Embark on a vertical adventure into the Cascades by climbing one of the most rigorous trails along Western Washington’s I-90 corridor. If you aren’t a fan of switchbacks this is the trail for you. With an elevation gain of 4,000 feet in only 2.5 miles, Mailbox Peak is notorious for a trail that essentially cuts straight up the mountain. At the very top of the mountain you can expect to be greeted by none other than a mailbox covered in signatures, filled with notes, books and comics. This physically demanding trail is frequently used as training for athletes, mountaineers and firemen. Ambitious hikers carry up trophies of their endurance to leave at the mountain’s summit for weeks or months at a time. You never really know what you’ll find at the top of the mountain. Believe it or not barbells, fire hydrants and even metal newsstands full of Seattle’s magazine The Stranger are not uncommon sights at the top of the trail. Avoid struggling up a snowy and dangerous mountain by heading to Mailbox Peak in the late spring and summer.

©Melissa Farage

From the parking lot walk around a blue gate and head up the gravel road. Approximately .5 miles later, you will find a small wooden kiosk on your left, providing information about the trail’s steepness, hazards and sign meanings. Read all of information carefully before embarking on your journey. Set off into the lush, mossy forest at the base of the mountain. Soon the trail begins to climb upwards out of the ferny, stream-fed glen. After a few switchbacks you will find yourself climbing upward through a tree-covered mountainside. The trail consists of short, nearly-vertical switchbacks up through the slender tree trunks and tufts of salal. The path climbs upward providing tree roots and rocks as stair steps as it quickly gains elevation.

©Melissa Farage

Continue along the trail. After nearly 1 mile the trail (believe it or not) gets steeper. Because this is not a well-maintained trail, there are many trail variations and shortcuts that hikers use to traverse the mountain. Always follow the white diamond-shaped markers to keep track of the true trail.
Roughly 700 feet from the top, the trees disperse to offer views of the surrounding Cascade Mountains. The lack of trees and rock falls offer scenic resting areas, but continue upwards for the true view.
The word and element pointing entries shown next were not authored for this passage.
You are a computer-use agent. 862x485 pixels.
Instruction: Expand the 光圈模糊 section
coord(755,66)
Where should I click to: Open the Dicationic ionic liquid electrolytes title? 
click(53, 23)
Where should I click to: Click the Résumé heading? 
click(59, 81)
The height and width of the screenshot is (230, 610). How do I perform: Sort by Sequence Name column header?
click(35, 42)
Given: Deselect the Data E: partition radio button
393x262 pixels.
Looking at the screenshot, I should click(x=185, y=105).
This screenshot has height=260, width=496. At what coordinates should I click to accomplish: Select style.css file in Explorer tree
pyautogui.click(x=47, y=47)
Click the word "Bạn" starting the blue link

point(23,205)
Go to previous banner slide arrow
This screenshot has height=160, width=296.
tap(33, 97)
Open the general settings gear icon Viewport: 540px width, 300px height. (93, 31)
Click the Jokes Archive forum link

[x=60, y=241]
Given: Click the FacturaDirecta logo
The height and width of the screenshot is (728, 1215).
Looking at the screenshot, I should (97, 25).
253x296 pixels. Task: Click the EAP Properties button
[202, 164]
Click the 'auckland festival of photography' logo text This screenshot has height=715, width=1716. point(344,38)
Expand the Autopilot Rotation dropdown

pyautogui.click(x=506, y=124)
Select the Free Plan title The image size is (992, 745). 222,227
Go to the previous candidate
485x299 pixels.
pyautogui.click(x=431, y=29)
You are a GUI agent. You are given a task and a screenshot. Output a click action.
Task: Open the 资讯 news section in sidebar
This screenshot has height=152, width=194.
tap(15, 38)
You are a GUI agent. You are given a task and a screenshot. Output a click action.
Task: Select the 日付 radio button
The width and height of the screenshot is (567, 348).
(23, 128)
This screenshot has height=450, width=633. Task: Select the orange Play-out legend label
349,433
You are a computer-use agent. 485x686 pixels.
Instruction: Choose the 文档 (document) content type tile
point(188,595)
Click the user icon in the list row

As you ascend above the trees, the slightly switch-backing trail becomes completely vertical, plunging upward towards the rocky mountain summit. As you finally reach the top of Mailbox Peak you will be rewarded by a 360-degree view of the Snoqualmie River Valley, Middle Fork Valley and South Fork Valley. Sign your name on the mailbox to leave your lasting legacy.

 

Length: 2.5 miles one way

Variety: out and back

Elevation Gain: 4,000 feet

Difficulty: Difficult

Season: Summer

Trail Open To: Hikers, Dogs

Passes/Permits: None

Facilities at Trailhead: None

Maps: Green Trails Bandera No. 206, No. 206S Mt Si NRCA, USGS: Chester Morse Lake

 

Driving Directions:

From I-90 East take exit 34 and head North. Turn right onto Middle Fork Road. Continue along Middle Fork Road until the pavement ends. The trailhead sign and parking are on the right, about 3 miles from I-90.